• **PROBLEM DESCRIPTION**: Locate each line in the records below that contains the string "pixels", and copy every such line in full.

• **RECORDS PROVIDED**:

────────────────────

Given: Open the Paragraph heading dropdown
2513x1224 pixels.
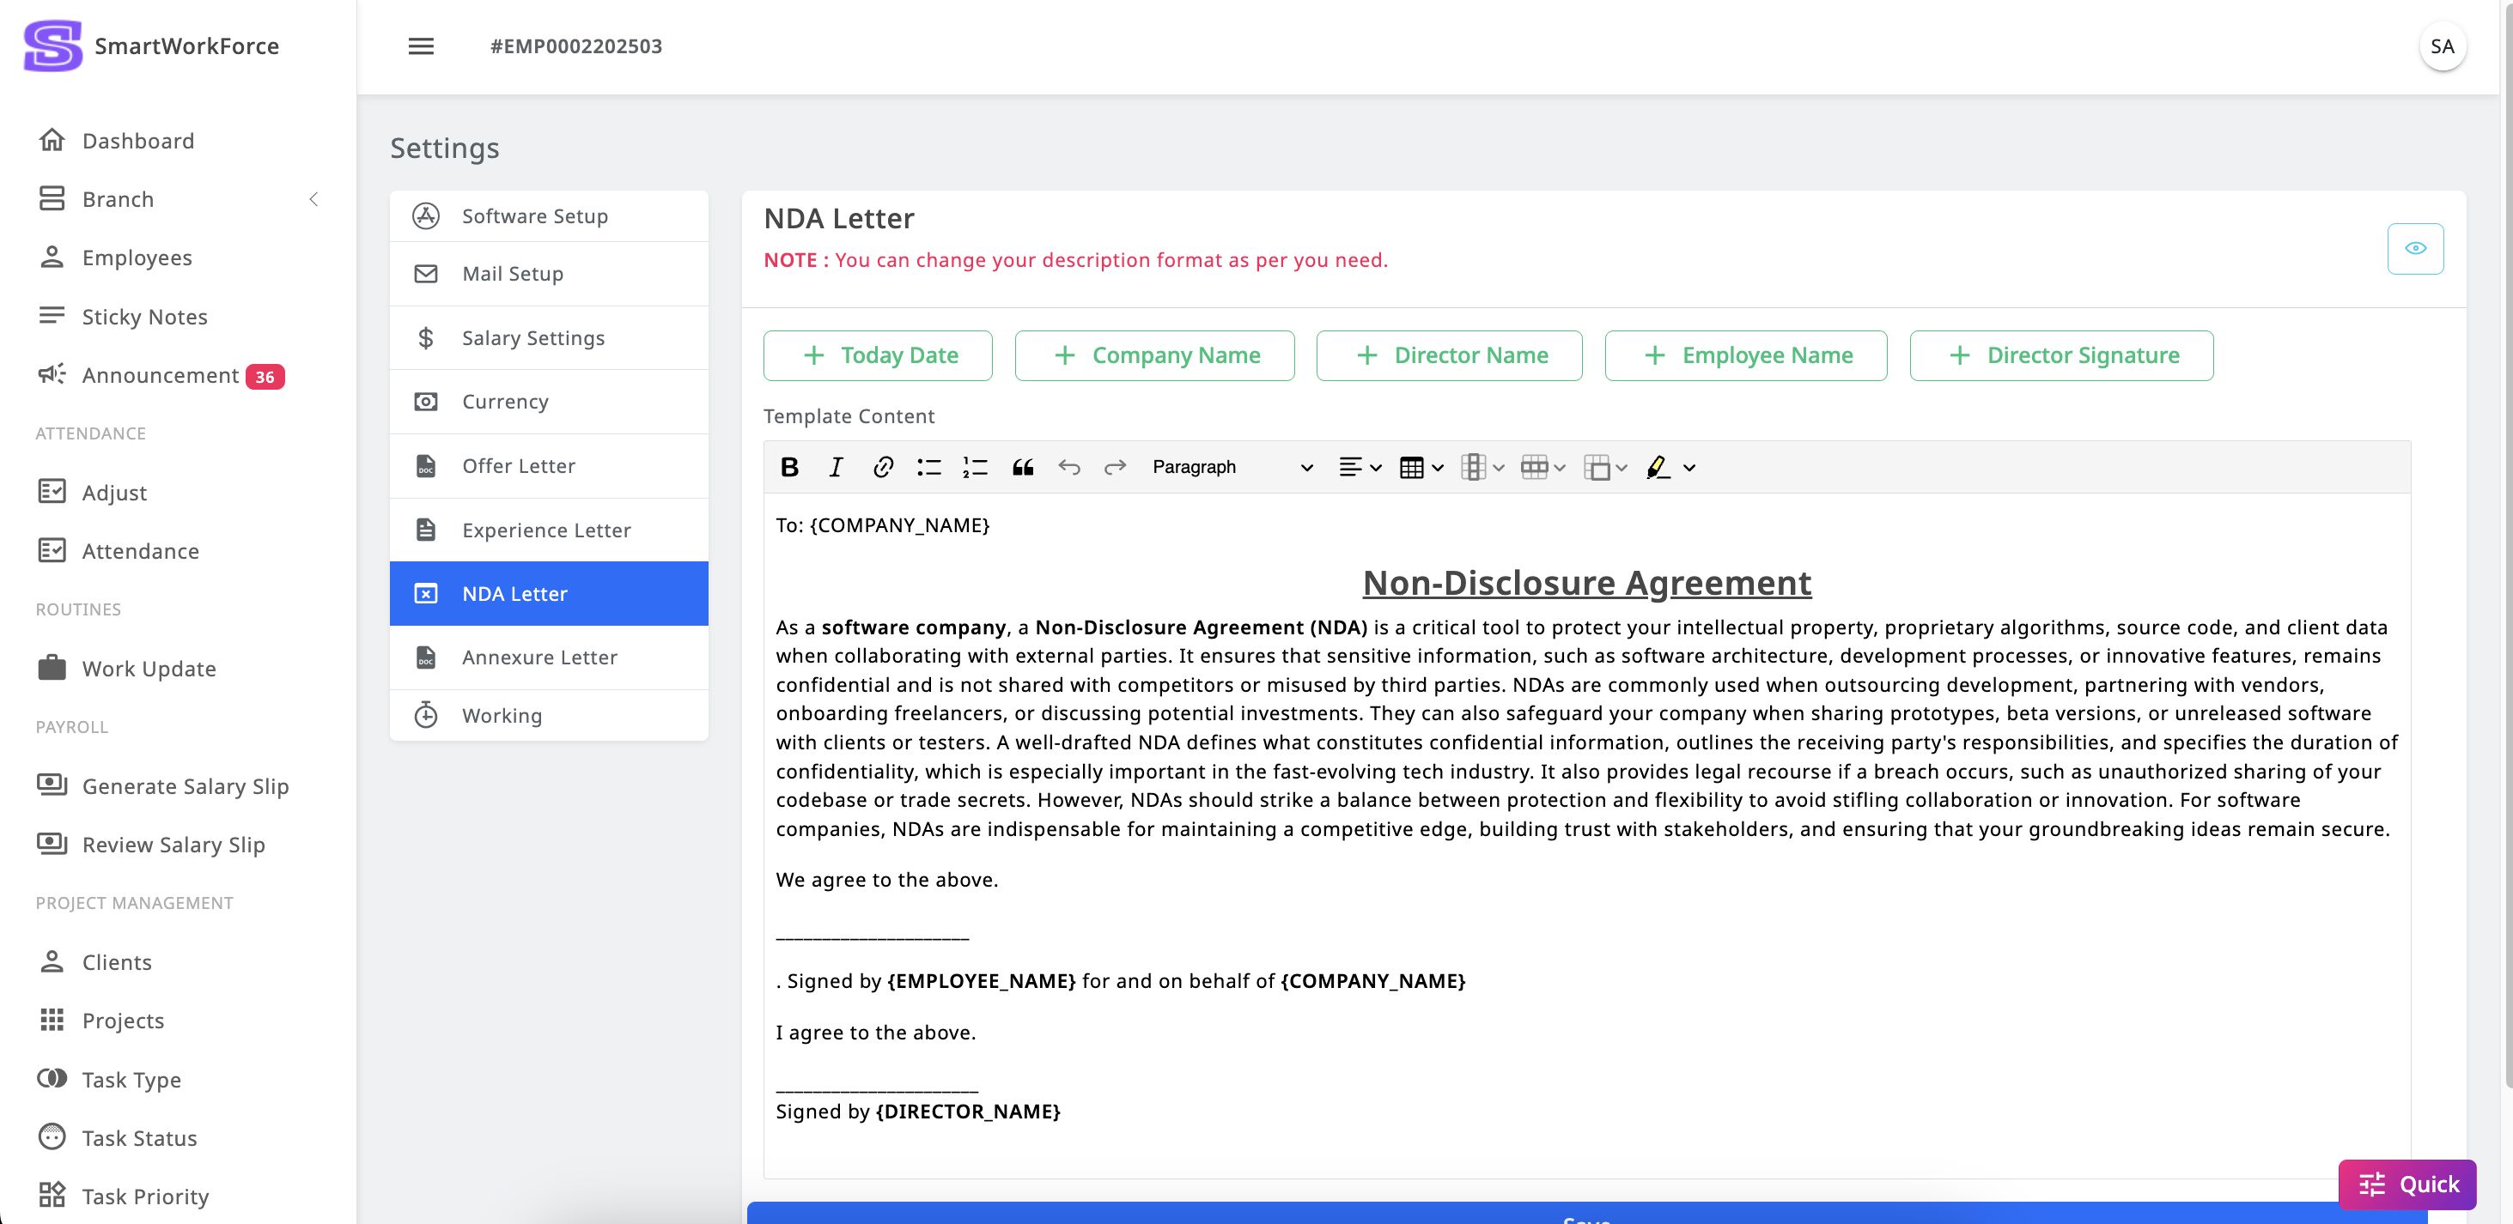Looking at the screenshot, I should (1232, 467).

────────────────────

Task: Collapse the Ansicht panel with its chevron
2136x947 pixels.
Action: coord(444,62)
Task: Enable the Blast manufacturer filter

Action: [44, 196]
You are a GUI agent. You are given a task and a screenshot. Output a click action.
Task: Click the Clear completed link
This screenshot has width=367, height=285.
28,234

────────────────────

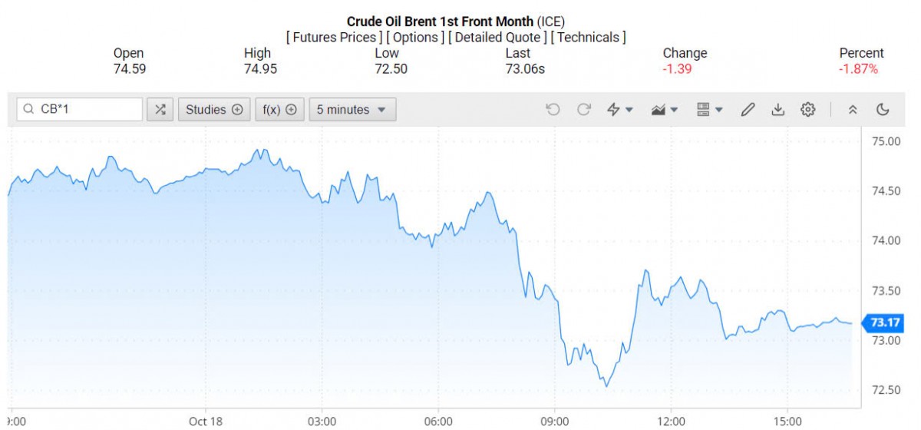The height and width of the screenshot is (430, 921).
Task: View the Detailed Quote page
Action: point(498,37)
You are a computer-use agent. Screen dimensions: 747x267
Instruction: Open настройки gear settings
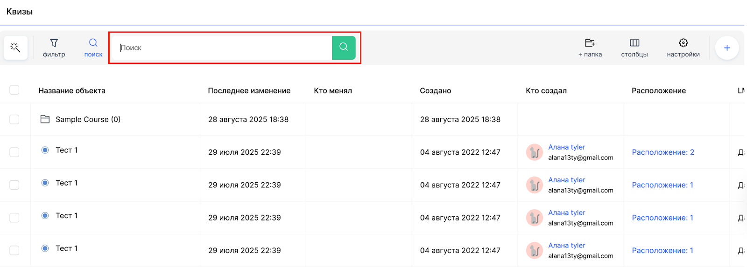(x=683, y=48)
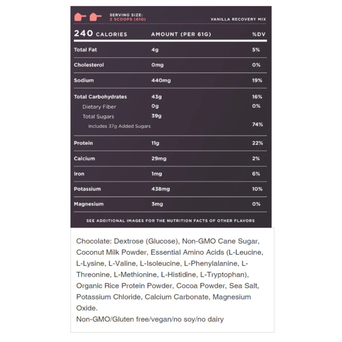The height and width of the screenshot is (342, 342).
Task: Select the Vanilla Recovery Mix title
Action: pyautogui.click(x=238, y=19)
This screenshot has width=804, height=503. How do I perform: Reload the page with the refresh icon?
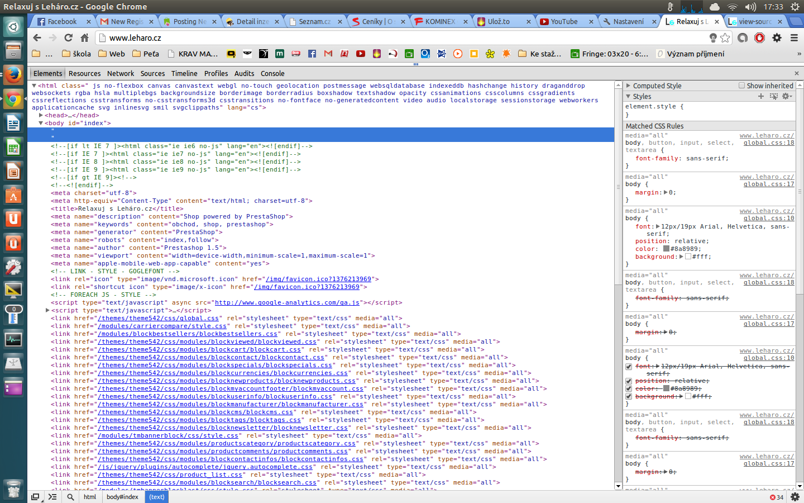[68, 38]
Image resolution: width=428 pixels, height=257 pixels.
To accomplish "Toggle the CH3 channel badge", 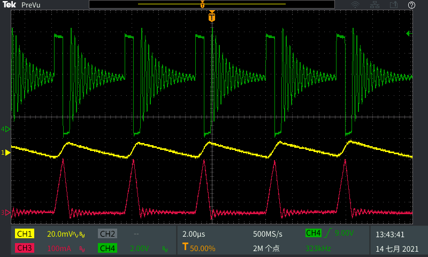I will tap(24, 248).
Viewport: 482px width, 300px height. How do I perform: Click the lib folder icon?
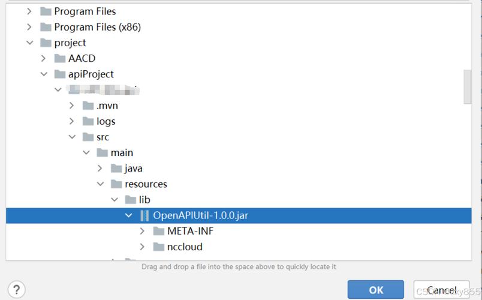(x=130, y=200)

────────────────────

• **FULL OUTPUT**:
2513x1224 pixels.
2136x947 pixels.
Image resolution: width=428 pixels, height=257 pixels.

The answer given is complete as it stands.